United States of America v. Harold E. Staples, III

Court:United States District Court for the Northern District of Oklahoma
Case No:90-CR-75-C, US Supreme Court Case No. 92-1441
Defendent:Harold E. Staples, III
Prosecutor:United States Attorney
Experts:William Fleming - Firearms Dealer, Charles Fagg - Firearms Expert

Mr. Staples’ home was searched by the ATF and the Jenks Police Department. Two firearms were seized. An M-1 Carbine used in World War II by Mr. Staples’ father, which was being kept in Mr. Staples’ home. The officers also seized an AR-15 rifle. Seven months later, Mr. Staples was indicted for knowingly possessing unregistered machine guns. The AR-15 was defective even in semi-automatic mode.

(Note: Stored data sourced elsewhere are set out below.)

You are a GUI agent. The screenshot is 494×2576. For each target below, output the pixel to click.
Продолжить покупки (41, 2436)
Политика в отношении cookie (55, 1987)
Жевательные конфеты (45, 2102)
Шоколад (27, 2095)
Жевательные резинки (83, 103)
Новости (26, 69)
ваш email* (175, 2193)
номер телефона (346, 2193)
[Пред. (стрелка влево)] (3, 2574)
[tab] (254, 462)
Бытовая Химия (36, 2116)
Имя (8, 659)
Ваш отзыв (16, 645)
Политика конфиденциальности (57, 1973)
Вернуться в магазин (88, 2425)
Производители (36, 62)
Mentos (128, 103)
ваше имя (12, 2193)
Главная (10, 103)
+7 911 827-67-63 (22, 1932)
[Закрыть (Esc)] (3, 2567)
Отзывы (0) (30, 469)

The AR-15 was capable of firing “automatically” by malfunction. The law governing the case provided that possession of a machine gun was unlawful regardless of whether one knew it was a machine gun. At trial, the jury convicted Mr. Staples. He was sentenced to probation for five (5) years and fined. The Defendant appealed to the Tenth Circuit. The Court of Appeals upheld the conviction finding that the defendant’s knowledge as to the characteristics of the weapon was not an element of the crime which the government must prove.

Outcome:

This firm appealed the conviction to the United States Supreme Court with the central issue in the appeal concerning there being a lack of mens rea, or knowledge requirement, in the statute under which Mr. Staples was convicted. The Supreme Court agreed and reversed the conviction. The trial court then entered a judgment of acquittal.